STATED TASK A -
In the Shogun project report, why was the premature stopping code placed in a new CStoppableSGObject class? Answer in one to three sentences.
STATED TASK B -
Answer these questions about the Shogun project report, one per line:
(i) Who are the project's mentors?
(ii) Which kind of algorithms does the project focus on a bit more, according to the abstract?
(iii) What kind of function can the m_callback data member accept?
*** EXCERPTED TEXT
Final Report Inside the Black Box

by Shubham Shukla

cover-image

Overview

Name: Shubham Shukla
Project: Inside The Black Box
Mentors: Heiko Strathmann, Giovanni De Toni
Organization: Shogun Machine Learning Toolbox

Abstract

Shogun is a large scale machine learning toolkit developed by many diffrent minds and ideas. This means we have a lot of opportunities to optimize what goes on under the hood and create something simple and impactful. This project focuses a bit more on Iterative Algorithms among other things. The premature stopping framework was improved to make it more robust and natural to use and modify, the progress bar was improved to make it more verbose along with implementing it in some iterative algorithms, We also worked on making algorithms respect the provided feature types making them fully templated for a more generic behaviour.

Table of Contents

StoppableSGObject class and progress bar

In shogun we have a SignalHandler that gives some control of what happens in case of an event, like premature cancellation (CTRL+C), back to the user for some algorithms. We take all the premature stopping code and make it accessible to non CMachine types as well by placing it in a new CStoppableSGObject class. My mentor also introduced m_callback data member which can accept a lambda function that can serve as a way to fire a cancel computation signal.
******
*** INFORMATION SUPPLIED
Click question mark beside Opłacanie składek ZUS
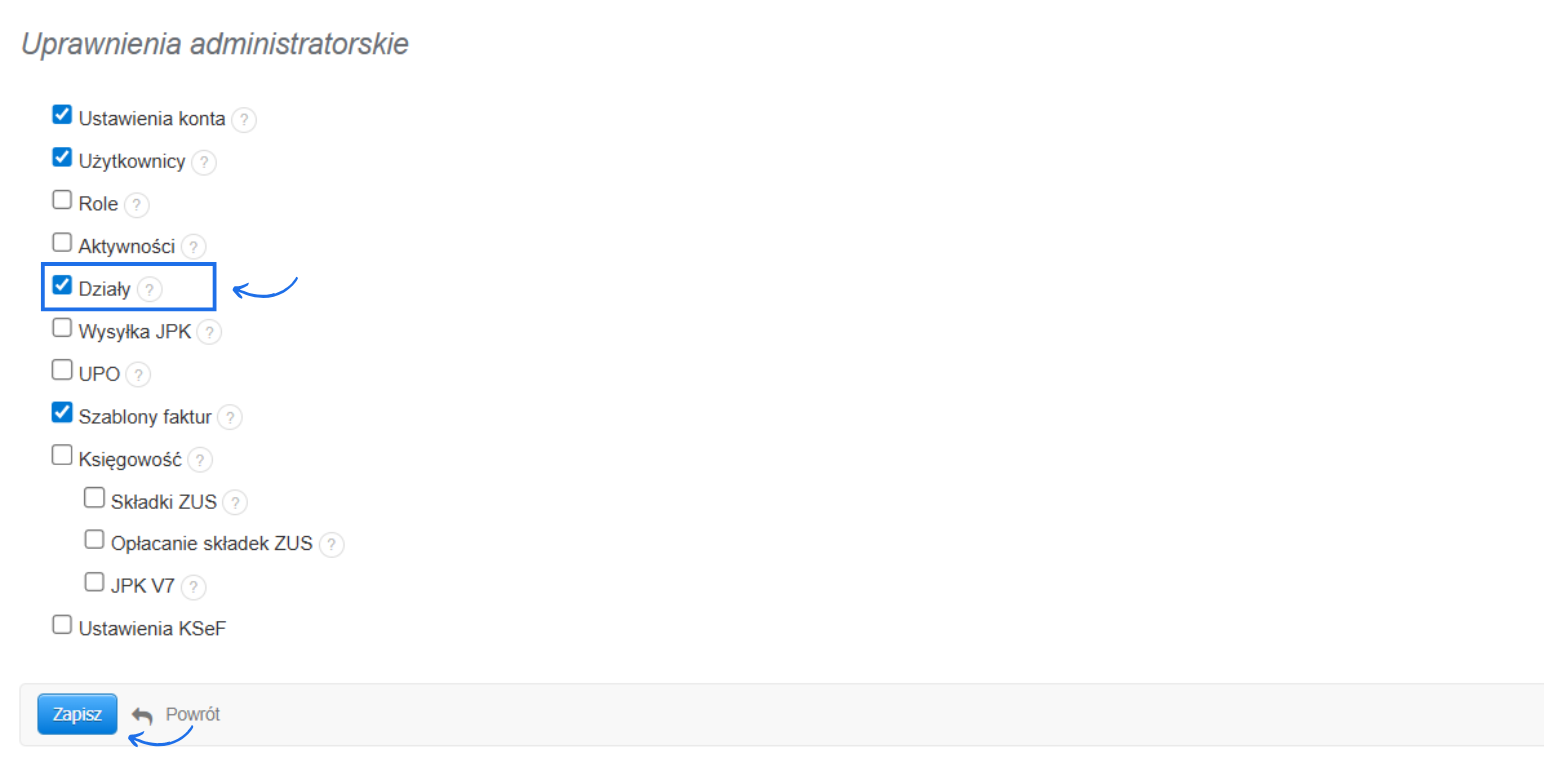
******
ANSWER A -
The premature stopping code was moved into the new CStoppableSGObject class so that it would be accessible to non-CMachine types as well.

ANSWER B -
(i) Heiko Strathmann and Giovanni De Toni
(ii) Iterative algorithms
(iii) A lambda function